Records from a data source
——

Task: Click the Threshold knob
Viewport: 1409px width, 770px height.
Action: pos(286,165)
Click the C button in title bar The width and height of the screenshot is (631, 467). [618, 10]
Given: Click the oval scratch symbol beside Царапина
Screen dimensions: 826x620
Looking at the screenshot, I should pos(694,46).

——

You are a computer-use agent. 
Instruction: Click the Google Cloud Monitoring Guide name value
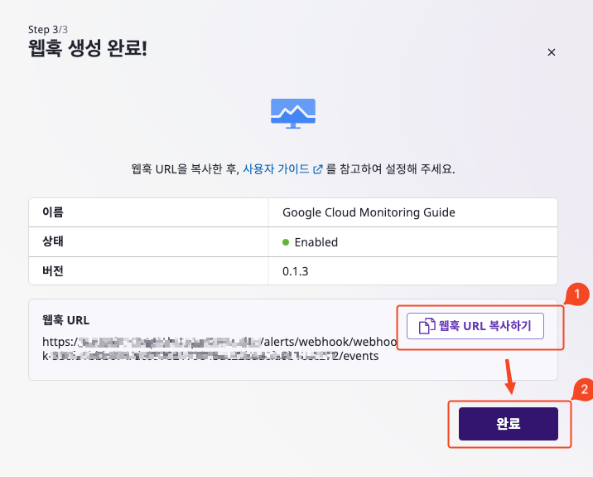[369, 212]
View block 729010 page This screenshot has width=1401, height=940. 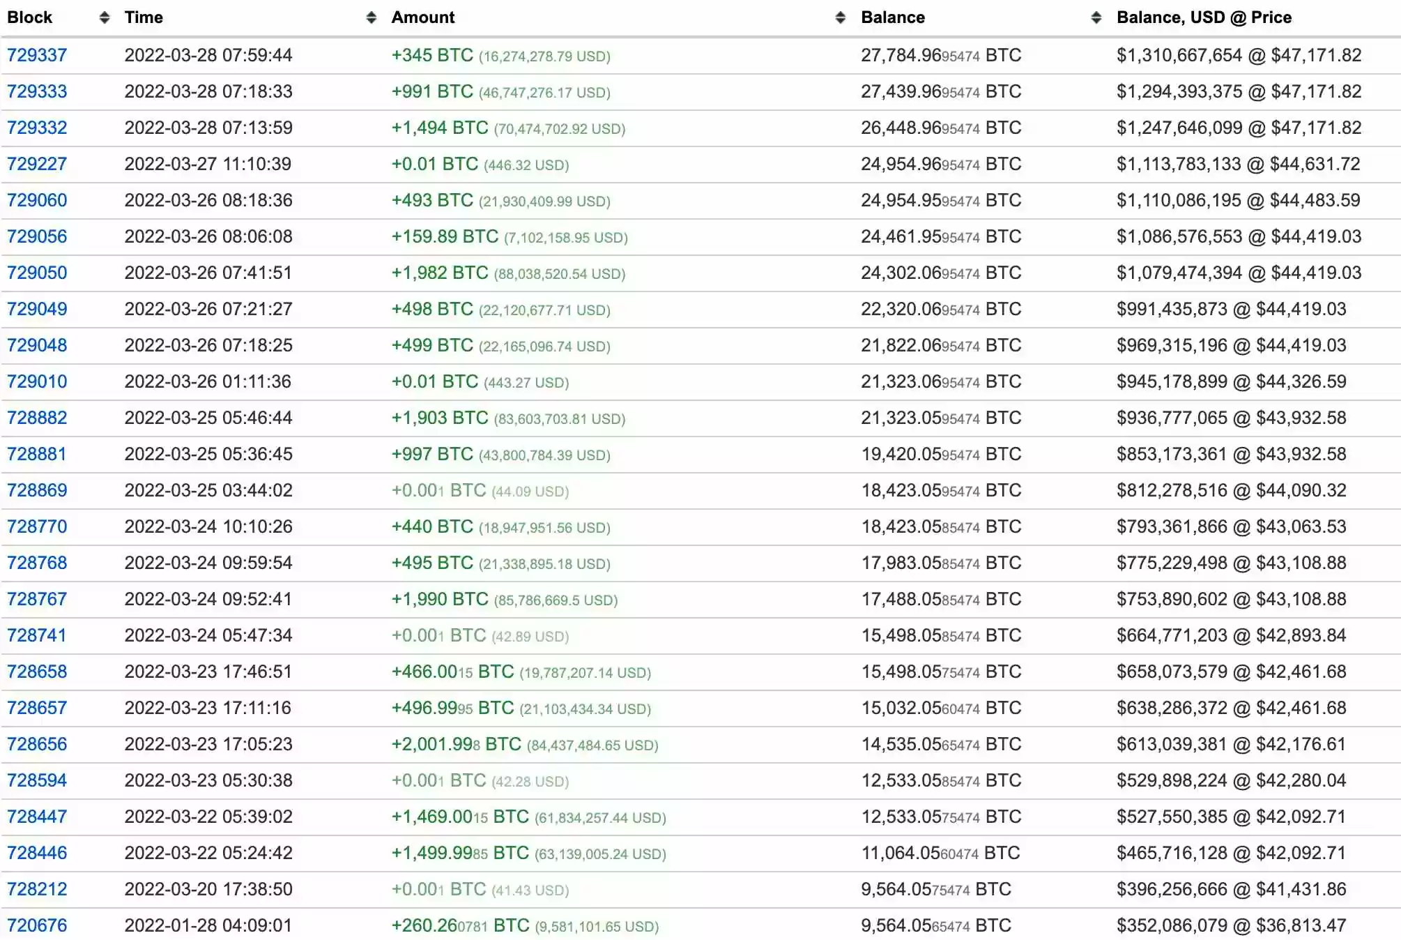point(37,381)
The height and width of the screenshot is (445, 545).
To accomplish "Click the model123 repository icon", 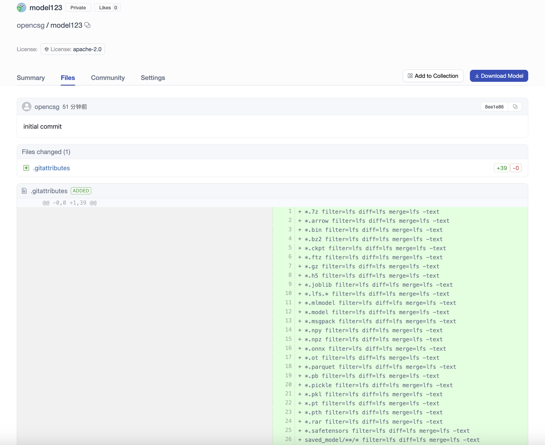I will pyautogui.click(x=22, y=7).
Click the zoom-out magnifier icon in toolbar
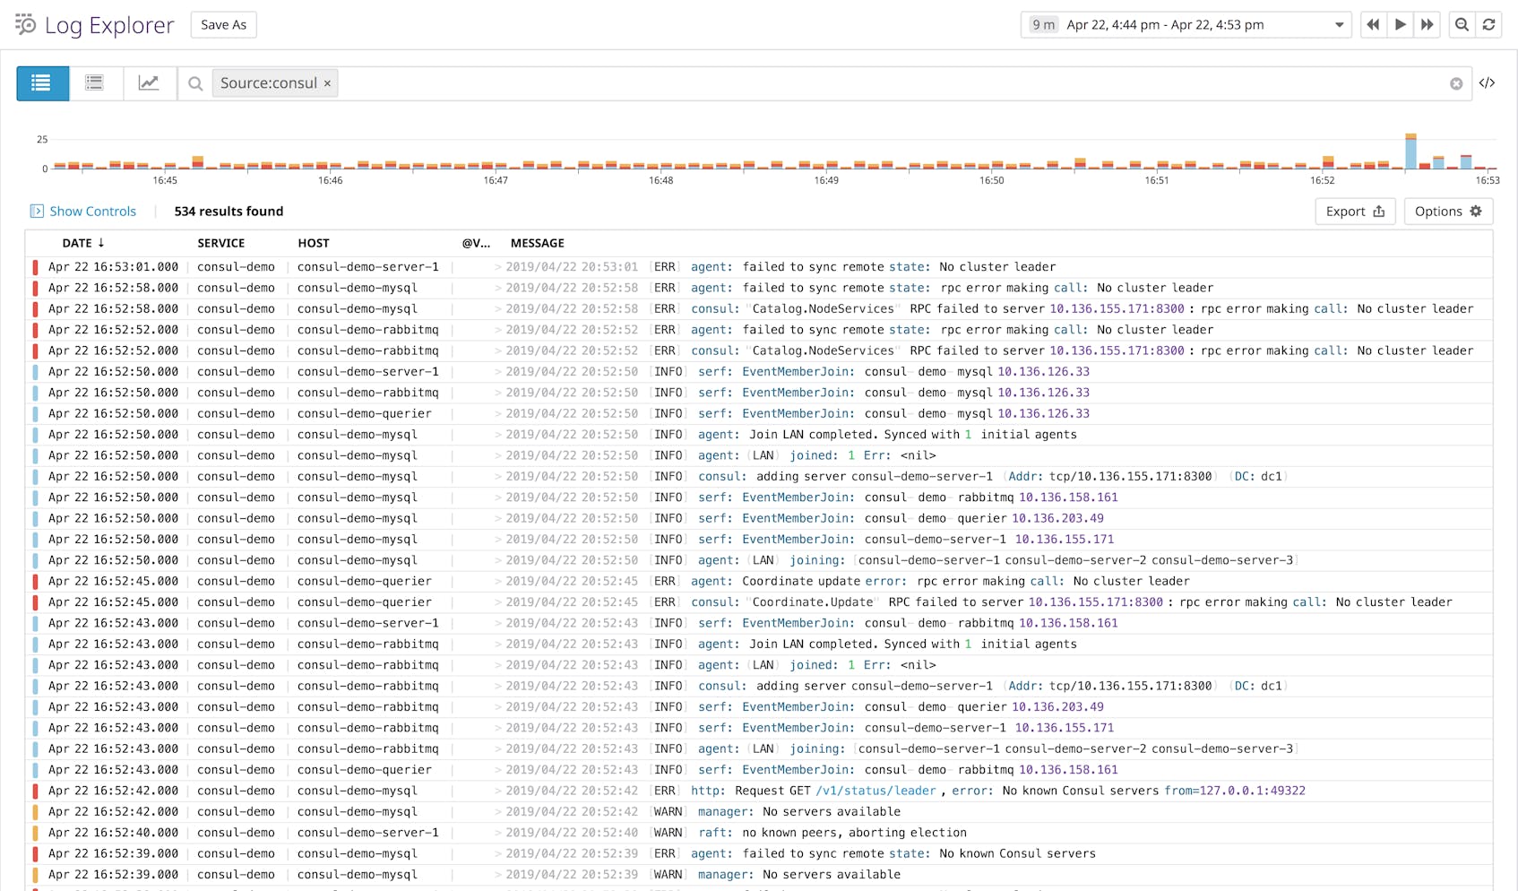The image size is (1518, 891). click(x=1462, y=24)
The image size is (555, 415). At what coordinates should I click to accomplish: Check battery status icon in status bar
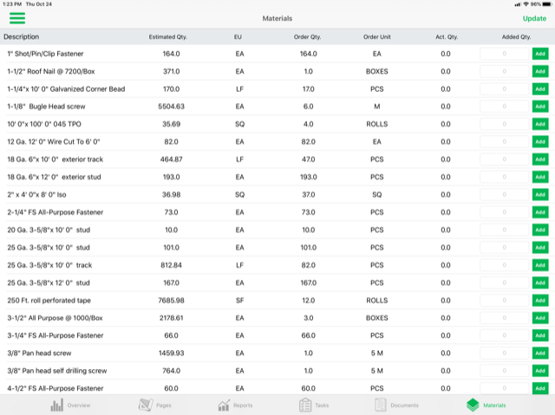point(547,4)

——

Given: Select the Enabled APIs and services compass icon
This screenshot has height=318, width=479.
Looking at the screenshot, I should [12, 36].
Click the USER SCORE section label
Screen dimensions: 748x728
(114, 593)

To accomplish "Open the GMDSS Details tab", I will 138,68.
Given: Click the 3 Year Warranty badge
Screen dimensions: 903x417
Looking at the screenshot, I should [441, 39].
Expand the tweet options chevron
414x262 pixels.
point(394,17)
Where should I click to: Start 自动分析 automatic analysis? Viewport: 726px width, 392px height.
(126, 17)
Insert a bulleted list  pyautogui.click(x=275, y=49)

——

→ **Task details**:
Rewrite the part that opens with the line containing "Task: Click the Threshold knob" and closes with the line containing "Looking at the screenshot, I should pos(694,46).", swapping "Threshold" for "Gain" and changing nothing else.

→ **Result of this task**:
Task: Click the Gain knob
Viewport: 1409px width, 770px height.
Action: pos(286,165)
Click the C button in title bar The width and height of the screenshot is (631, 467). [618, 10]
Given: Click the oval scratch symbol beside Царапина
Screen dimensions: 826x620
Looking at the screenshot, I should pos(694,46).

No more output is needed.